### Records provided
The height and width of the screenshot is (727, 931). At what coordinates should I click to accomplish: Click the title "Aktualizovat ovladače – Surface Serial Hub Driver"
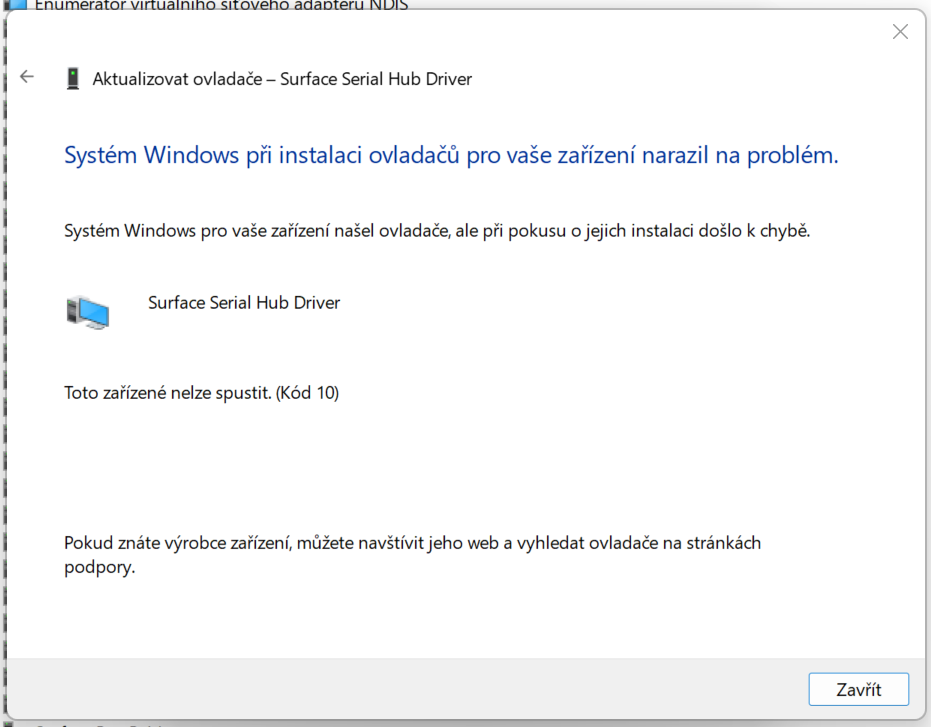coord(282,79)
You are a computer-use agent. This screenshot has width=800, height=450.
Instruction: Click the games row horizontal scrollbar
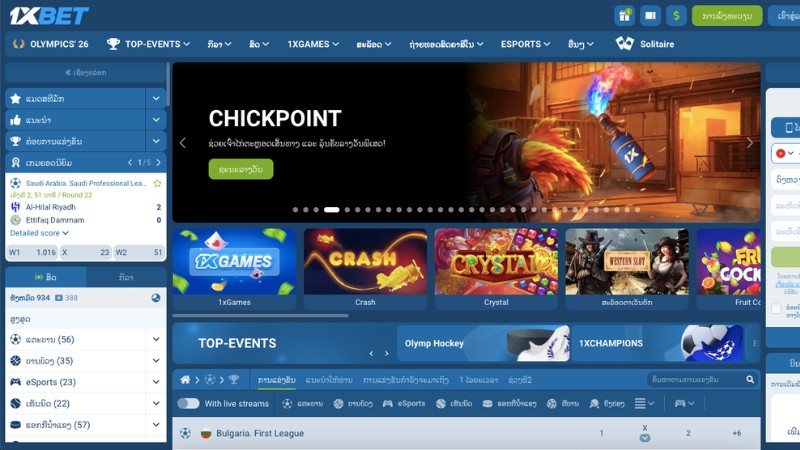(261, 316)
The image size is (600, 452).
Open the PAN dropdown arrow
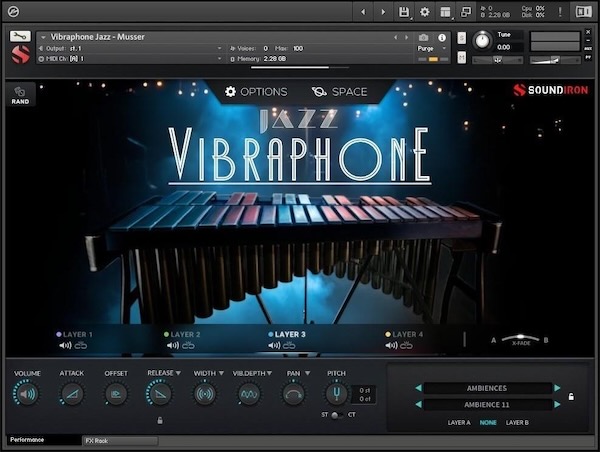307,373
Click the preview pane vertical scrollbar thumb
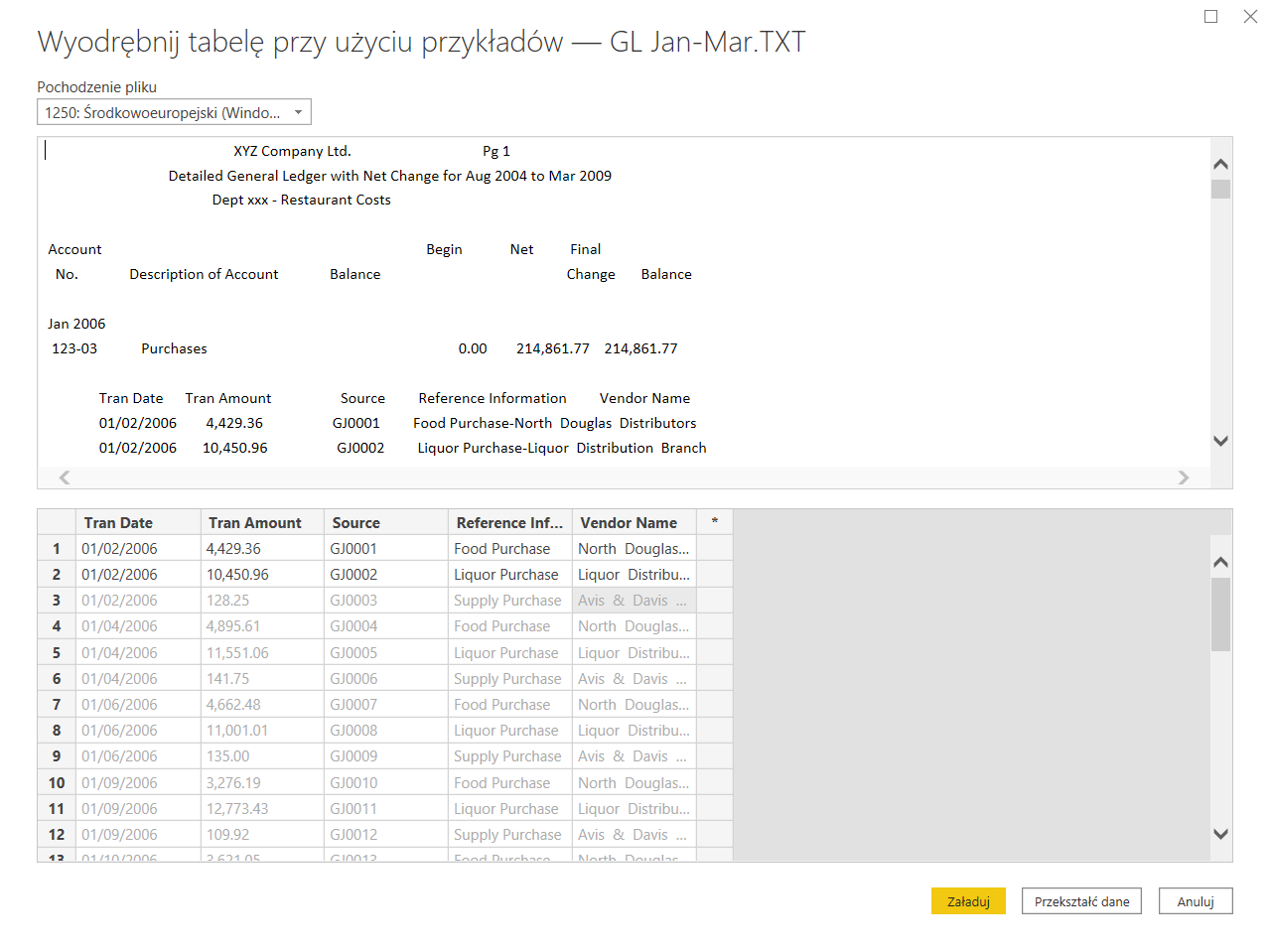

### Task to carry out
Return verbatim every line from the one holding "The image size is (600, 452)." to the end of the records above. Do not copy the pictures.

### Expected answer
The image size is (600, 452).
Open the PAN dropdown arrow
307,373
Click the preview pane vertical scrollbar thumb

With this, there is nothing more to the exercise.